Exercise aim:
Pictures are to be left out, but please repeat each record exactly.

____

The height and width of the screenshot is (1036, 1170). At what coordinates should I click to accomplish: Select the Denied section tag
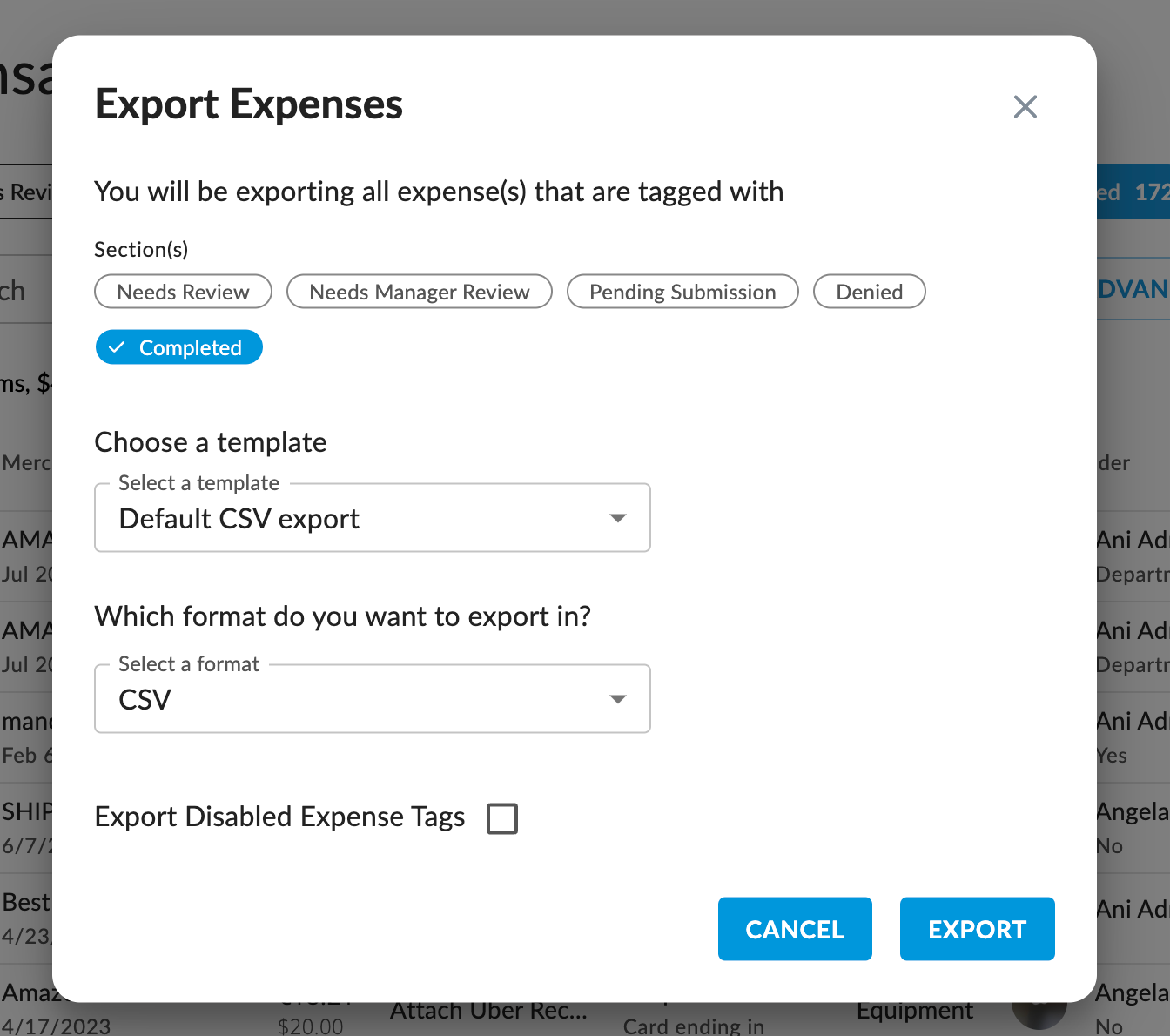pyautogui.click(x=869, y=292)
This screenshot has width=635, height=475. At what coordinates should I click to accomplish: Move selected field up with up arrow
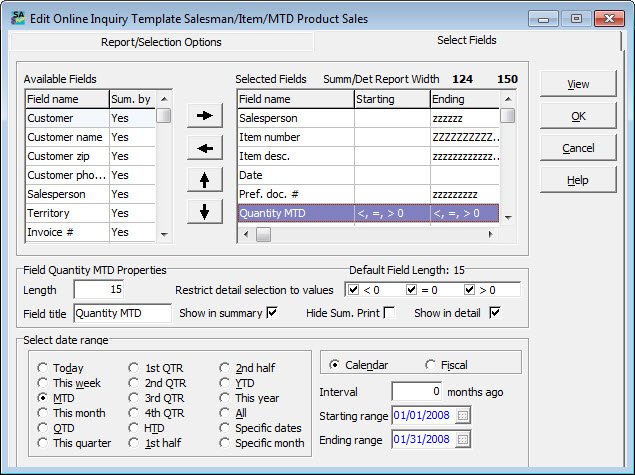coord(205,180)
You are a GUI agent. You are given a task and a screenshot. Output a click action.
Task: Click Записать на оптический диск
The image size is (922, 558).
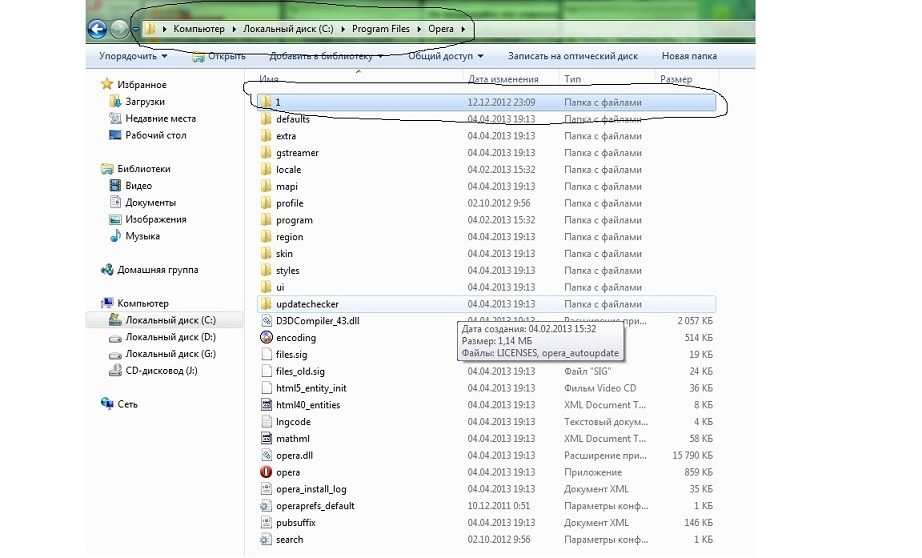pos(573,56)
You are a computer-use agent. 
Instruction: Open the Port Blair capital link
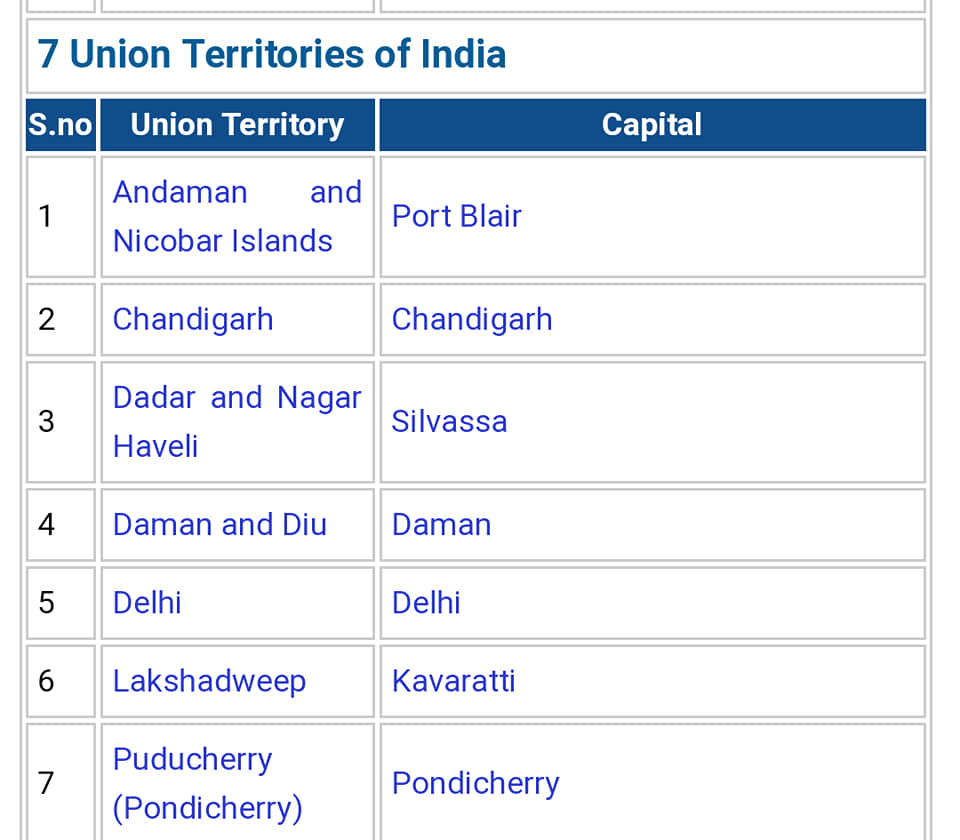click(x=457, y=216)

____

Task output:
The height and width of the screenshot is (1036, 1170). At what coordinates should I click to accomplish: Select the Denied section tag
pyautogui.click(x=869, y=292)
This screenshot has width=635, height=475. At what coordinates should I click to accomplish: Move selected field up with up arrow
coord(205,180)
You are a GUI agent. You are given a task and a screenshot. Output a click action.
Task: Click Записать на оптический диск
The image size is (922, 558).
pos(573,56)
You are a computer-use agent. 
Instruction: Open the Port Blair capital link
click(x=457, y=216)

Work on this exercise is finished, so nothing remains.